但现在有人把她拉进怀里,用大衣裹住她,把她贴在胸口。
陆沉渊的体温,透过湿透的衣服传过来,热的像一团火。
苏晚慢慢的放松了。
原本僵硬的肩膀,开始一点一点地沉下来,攥紧的手指,也一点一点地松开。
苏晚把脸埋在陆沉渊胸口,贴着他湿透的军装,闻着他身上的味道。
雨水、烟草、皂角,还有一种说不清,属于他的气息。
而且,苏晚听见了陆沉渊的心跳。
很快也很有力,像擂鼓一样,从胸腔里传出来,震着她的耳膜。
苏晚不知道自己的心跳,是不是也一样快。
但她只知道,很暖很安全。
就像漂泊了很久的船,终于靠了岸。
不是被风吹到岸上的,是有人伸出手,把它拉进了港湾。
雨还在下。
屋檐上的水流成一道帘子,把外面的一切都隔开了。
在这个小小被雨包围的空间里,只有他们两个人。
谁都没有说话。
此刻也不需要说话。
语言在这个时刻是多余是苍白的。
拥抱本身,就是所有的语言。
苏晚不知道自己站了多久。
可能只有几分钟,也可能有一个世纪。
她只知道,陆沉渊的怀抱很暖。
雨渐渐小了。
从瓢泼变成淅沥,从淅沥变成滴滴答答。
屋檐上的水帘变薄了,能看见外面的路了。
陆沉渊没有松手,苏晚也没有动。
又过了一会儿,雨彻底停了。
云层裂开一道缝,月光漏下来,照在湿漉漉的地面上,反射出银白色的光。
陆沉渊慢慢松开苏晚。
此时的苏晚,脸被陆沉渊的胸口捂热了,不再苍白,泛着淡淡的红。
睫毛上还挂着水珠,亮晶晶的像碎钻。
陆沉渊把贴在苏晚脸上的碎发,轻轻的拨到耳后,手指在她耳垂上停了一瞬。
然后收回去。
“走吧。
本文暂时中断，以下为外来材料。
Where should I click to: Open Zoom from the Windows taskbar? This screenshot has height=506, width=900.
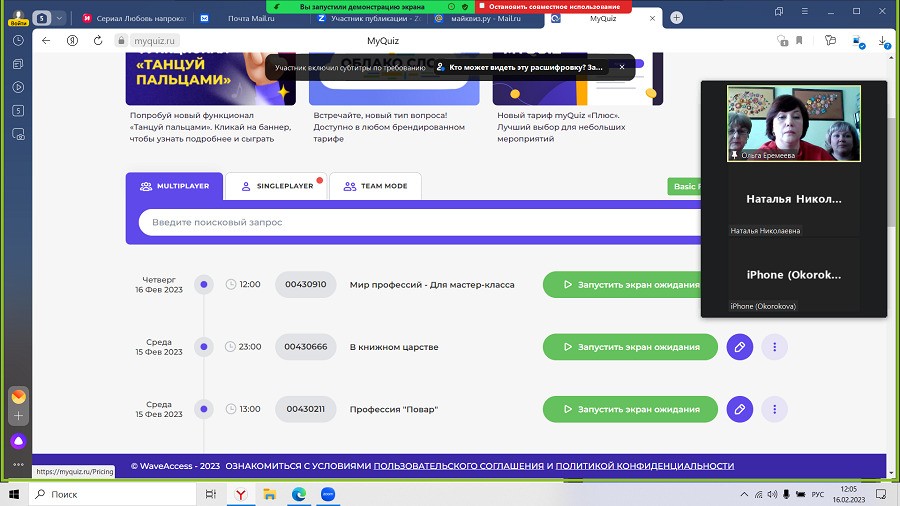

”
苏晚点了点头。
陆沉渊重新撑开伞。
虽然雨已经停了,但他还是撑着,举在苏晚的头顶。
苏晚看了陆沉渊一眼,没有戳穿。
两人牵着手,走在湿漉漉的路上。
月光亮闪闪的照着水洼,像撒了一地的碎银子。
他们的影子映在水洼里,一高一矮,手牵着手慢慢往前走。
到家的时候,两人的衣服都湿透了。
苏晚换了干的衣裳,用毛巾把头发擦干。
她坐在床边,把毛巾搭在椅背上,躺下来。
窗外的月亮很亮,照在苏晚的脸上。
她把脸埋进枕头里,嘴角弯的很高,怎么都压不下去。
苏晚想起刚才那个拥抱。
陆沉渊的体温和心跳,以及手放在她背上的力度。
苏晚想起前世,从未被人这样抱过。
她以为拥抱就是两个人贴在一起,没什么特别的。
但现在她知道了。
原来被人抱着的感觉,是这样很暖很安全。
像漂泊了很久的船,终于靠了岸。